To brine the turkey, combine the water, salt, and sugar in a large bucket/cooler/pot and stir to dissolve.  Add the ice to cool.  Add the turkey, making sure it is covered almost completely with water.  If you need to, weigh down the turkey.  Cover and store in a cool dry place (I used a partially frozen turkey and left it in a kitchen corner as well as added a few sealed bags of ice to maintain a cold temperature.  I recommend this or using a cooler).  Brine for 8-12 hours before frying.  Remove turkey and let stand to drain and come to room temperature 30 minutes before frying.

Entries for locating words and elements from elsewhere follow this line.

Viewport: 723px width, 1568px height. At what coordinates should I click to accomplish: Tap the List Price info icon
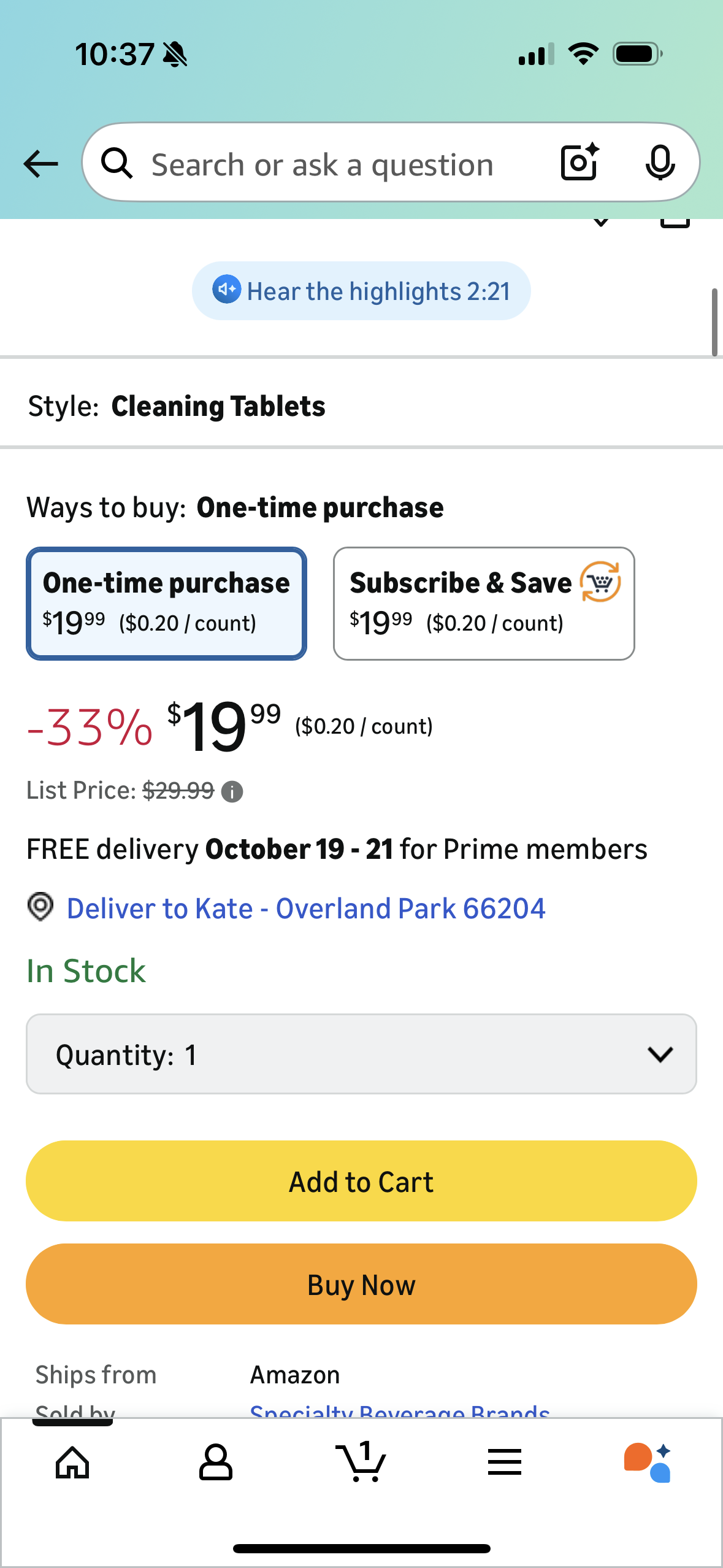pos(232,792)
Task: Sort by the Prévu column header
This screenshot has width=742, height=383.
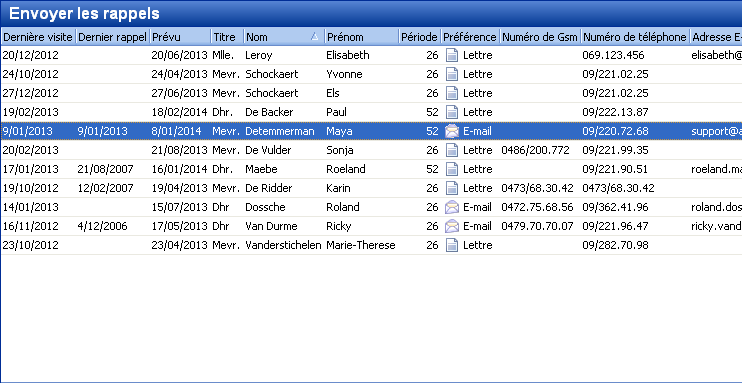Action: point(180,36)
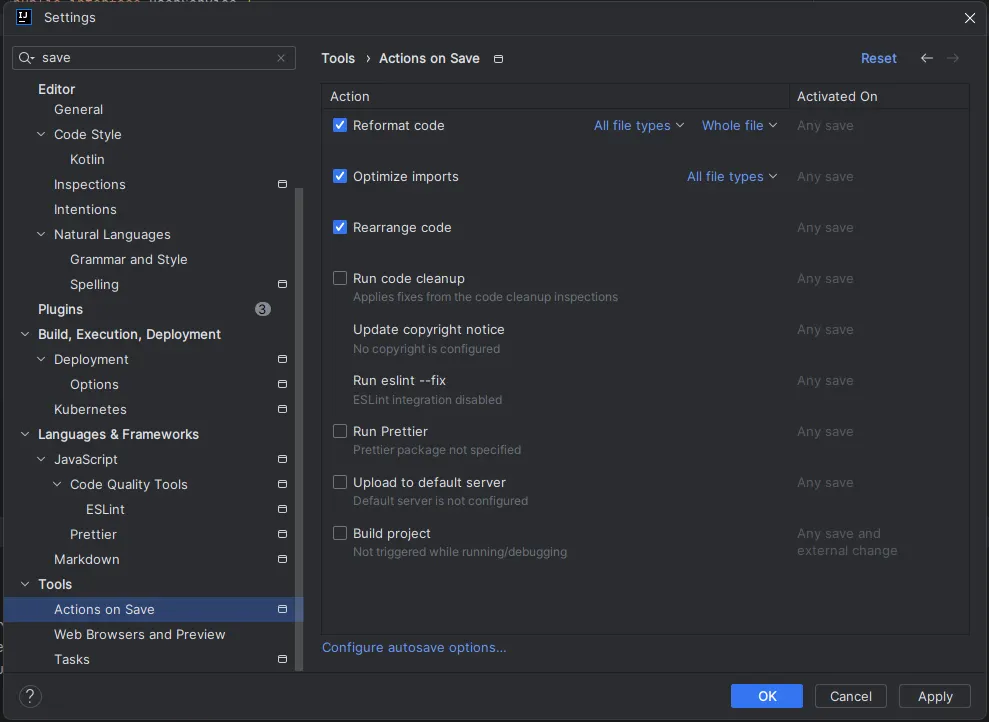The height and width of the screenshot is (722, 989).
Task: Open the help question mark button
Action: (x=30, y=696)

To determine how much oil you will need, place turkey in the frying vessel (empty) and fill with water.  Remove bird and mark where the water level is.  That's how much oil you need.

Assemble turkey setup, light burner and place pot over the burner (follow instructions of your burner here).  Add oil and heat until 250°F.  Gently lower the bird into the oil and increase the oil temperature to 350°F (this may take quite some time, don't worry about it).  After 35-40 minutes, check the temperature of the turkey using a probe thermometer.  Once the breast reaches 151°F (don't worry, it will hit 165°F by the time it's done resting), remove from the oil and let rest for 30 minutes (you may want to just let it hang for 15 minutes and then transfer to a cutting board for the remainder).  Don't forget to turn the gas off!

Slice turkey and enjoy!


Carol Egbert June 3, 2010 at 7:55 PM  

I admire your bravery and dedication.

Cook with Madin June 3, 2010 at 9:43 PM  

Thank you for your post. You inspired me to make this, hopefully on Thanksgiving. My son has been asking me to make this. Thank you for the tips.